[Einträge zu Zielpositionen]
::::
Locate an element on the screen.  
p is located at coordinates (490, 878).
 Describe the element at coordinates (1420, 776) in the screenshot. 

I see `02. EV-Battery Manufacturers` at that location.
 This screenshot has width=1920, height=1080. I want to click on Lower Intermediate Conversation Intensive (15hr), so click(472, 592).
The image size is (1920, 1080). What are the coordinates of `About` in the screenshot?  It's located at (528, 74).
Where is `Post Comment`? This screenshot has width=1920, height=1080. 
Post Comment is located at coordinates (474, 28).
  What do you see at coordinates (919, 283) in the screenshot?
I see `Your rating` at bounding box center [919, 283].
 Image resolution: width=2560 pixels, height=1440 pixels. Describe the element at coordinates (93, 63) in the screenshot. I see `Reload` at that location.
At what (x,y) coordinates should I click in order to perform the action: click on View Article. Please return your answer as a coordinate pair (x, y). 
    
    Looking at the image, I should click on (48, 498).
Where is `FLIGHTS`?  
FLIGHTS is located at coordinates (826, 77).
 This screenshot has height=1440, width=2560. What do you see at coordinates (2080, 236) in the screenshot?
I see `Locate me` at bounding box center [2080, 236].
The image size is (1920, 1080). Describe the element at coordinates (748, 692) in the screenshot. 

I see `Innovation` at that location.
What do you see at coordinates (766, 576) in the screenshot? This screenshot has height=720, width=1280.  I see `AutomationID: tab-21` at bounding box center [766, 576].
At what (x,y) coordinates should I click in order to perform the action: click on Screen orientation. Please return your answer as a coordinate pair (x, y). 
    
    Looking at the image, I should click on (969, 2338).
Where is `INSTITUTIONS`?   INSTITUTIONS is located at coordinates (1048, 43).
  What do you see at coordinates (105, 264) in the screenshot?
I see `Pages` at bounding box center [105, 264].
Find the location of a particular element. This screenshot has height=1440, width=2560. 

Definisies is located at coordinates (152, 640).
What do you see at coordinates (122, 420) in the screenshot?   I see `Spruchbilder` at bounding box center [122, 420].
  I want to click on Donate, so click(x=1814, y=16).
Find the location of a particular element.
::::
Schreibe alle Einträge Zeile für Zeile als Markdown-Tabelle mit den Spalten „Nr.“ für die fortlaufende Nummer und „Zeile“ für den Text um. Leerzeilen lässt du dabei weg.

• Gelöste Aufgabe
| Nr. | Zeile |
|---|---|
| 1 | Locate an element on the screen.   |
| 2 | p is located at coordinates (490, 878). |
| 3 |  Describe the element at coordinates (1420, 776) in the screenshot.  |
| 4 | I see `02. EV-Battery Manufacturers` at that location. |
| 5 |  This screenshot has width=1920, height=1080. I want to click on Lower Intermediate Conversation Intensive (15hr), so click(472, 592). |
| 6 | The image size is (1920, 1080). What are the coordinates of `About` in the screenshot?  It's located at (528, 74). |
| 7 | Where is `Post Comment`? This screenshot has width=1920, height=1080.  |
| 8 | Post Comment is located at coordinates (474, 28). |
| 9 |   What do you see at coordinates (919, 283) in the screenshot? |
| 10 | I see `Your rating` at bounding box center [919, 283]. |
| 11 |  Image resolution: width=2560 pixels, height=1440 pixels. Describe the element at coordinates (93, 63) in the screenshot. I see `Reload` at that location. |
| 12 | At what (x,y) coordinates should I click in order to perform the action: click on View Article. Please return your answer as a coordinate pair (x, y).  |
| 13 |     Looking at the image, I should click on (48, 498). |
| 14 | Where is `FLIGHTS`?   |
| 15 | FLIGHTS is located at coordinates (826, 77). |
| 16 |  This screenshot has height=1440, width=2560. What do you see at coordinates (2080, 236) in the screenshot? |
| 17 | I see `Locate me` at bounding box center [2080, 236]. |
| 18 | The image size is (1920, 1080). Describe the element at coordinates (748, 692) in the screenshot.  |
| 19 | I see `Innovation` at that location. |
| 20 | What do you see at coordinates (766, 576) in the screenshot? This screenshot has height=720, width=1280.  I see `AutomationID: tab-21` at bounding box center [766, 576]. |
| 21 | At what (x,y) coordinates should I click in order to perform the action: click on Screen orientation. Please return your answer as a coordinate pair (x, y).  |
| 22 |     Looking at the image, I should click on (969, 2338). |
| 23 | Where is `INSTITUTIONS`?   INSTITUTIONS is located at coordinates (1048, 43). |
| 24 |   What do you see at coordinates (105, 264) in the screenshot? |
| 25 | I see `Pages` at bounding box center [105, 264]. |
| 26 | Find the location of a particular element. This screenshot has height=1440, width=2560.  |
| 27 | Definisies is located at coordinates (152, 640). |
| 28 | What do you see at coordinates (122, 420) in the screenshot?   I see `Spruchbilder` at bounding box center [122, 420]. |
| 29 |   I want to click on Donate, so click(x=1814, y=16). |
| 30 | Find the location of a particular element. |